Question

12. Solve the equations x + y + z = 8, 3x + 5y - 7z=14, x
y + 2z = 6 by using Cramer's
method.​

Answer 1

z=11/7

y=20/7

x=47/7

hope it's help you.

Answer 2

Answer:

By using the Cramer's method, the solution of given three equations is $x=25,\;\; y=-15$ and $z=-2$.

Step-by-step explanation:

We have given the system of  three linear equations:

x+ y + z =8                                                        ................(1)

3x + 5y - 7z = 14                                                ................(2)

x + y + 2z = 6                                                     ................(3)
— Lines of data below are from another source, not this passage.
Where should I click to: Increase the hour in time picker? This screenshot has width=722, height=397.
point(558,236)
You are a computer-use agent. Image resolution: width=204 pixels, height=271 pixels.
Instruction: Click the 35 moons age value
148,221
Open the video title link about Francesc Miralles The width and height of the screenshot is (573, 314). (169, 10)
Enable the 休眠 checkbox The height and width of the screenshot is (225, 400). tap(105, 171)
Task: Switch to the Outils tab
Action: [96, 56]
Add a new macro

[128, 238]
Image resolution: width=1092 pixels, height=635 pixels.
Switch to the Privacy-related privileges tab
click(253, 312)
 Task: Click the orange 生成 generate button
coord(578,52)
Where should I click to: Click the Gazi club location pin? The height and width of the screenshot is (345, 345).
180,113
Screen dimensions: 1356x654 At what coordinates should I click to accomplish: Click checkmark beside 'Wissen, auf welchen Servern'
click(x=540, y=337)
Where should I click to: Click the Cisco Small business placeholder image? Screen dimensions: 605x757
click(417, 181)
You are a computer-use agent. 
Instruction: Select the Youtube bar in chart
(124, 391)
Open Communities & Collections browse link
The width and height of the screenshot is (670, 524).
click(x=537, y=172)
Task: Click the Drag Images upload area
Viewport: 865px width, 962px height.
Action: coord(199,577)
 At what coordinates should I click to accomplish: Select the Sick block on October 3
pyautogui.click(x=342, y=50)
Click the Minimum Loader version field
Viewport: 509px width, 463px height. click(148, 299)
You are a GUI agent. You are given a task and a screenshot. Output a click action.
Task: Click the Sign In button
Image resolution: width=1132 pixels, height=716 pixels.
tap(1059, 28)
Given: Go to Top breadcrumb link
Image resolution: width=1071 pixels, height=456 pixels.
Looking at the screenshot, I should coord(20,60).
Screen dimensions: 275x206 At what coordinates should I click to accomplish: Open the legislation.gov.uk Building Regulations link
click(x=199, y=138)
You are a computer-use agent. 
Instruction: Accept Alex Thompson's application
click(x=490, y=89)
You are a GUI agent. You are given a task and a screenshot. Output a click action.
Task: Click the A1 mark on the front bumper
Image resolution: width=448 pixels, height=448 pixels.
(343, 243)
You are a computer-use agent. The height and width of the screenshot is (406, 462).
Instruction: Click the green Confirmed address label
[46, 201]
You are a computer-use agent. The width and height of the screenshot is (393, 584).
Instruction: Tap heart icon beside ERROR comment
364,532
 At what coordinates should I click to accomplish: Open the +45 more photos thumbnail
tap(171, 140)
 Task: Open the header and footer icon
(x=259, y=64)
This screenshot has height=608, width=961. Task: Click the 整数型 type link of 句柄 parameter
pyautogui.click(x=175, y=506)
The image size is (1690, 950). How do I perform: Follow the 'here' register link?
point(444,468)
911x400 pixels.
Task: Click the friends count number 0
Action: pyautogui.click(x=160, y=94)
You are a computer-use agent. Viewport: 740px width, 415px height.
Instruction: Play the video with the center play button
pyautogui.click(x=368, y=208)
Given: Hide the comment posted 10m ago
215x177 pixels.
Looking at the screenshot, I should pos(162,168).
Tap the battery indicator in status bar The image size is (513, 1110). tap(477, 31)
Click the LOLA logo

From the above three linear equations, we can find Δ:

$\triangle =\left[\begin{array}{ccc}1&1&1\\3&5&-7\\1&1&2\end{array}\right]$

$\triangle =1\left[\begin{array}{cc}5&-7\\1&2\end{array}\right]-1\left[\begin{array}{cc}3&-7\\1&2\end{array}\right]+1\left[\begin{array}{cc}3&5\\1&1\end{array}\right]$

$\triangle = 1 [(5)(2)-(1)(-7)] -1 [(3)(2)-(1)(-7)] +1 [(3)(1)-(5)(1)]$

Δ = 1 (10+7)-1 (6+7)+1 (3-5)

Δ =17- 13 -2

Δ =2

Since, Δ≠0 it means the system is consistent with unique solution and Cramer's method can be applied.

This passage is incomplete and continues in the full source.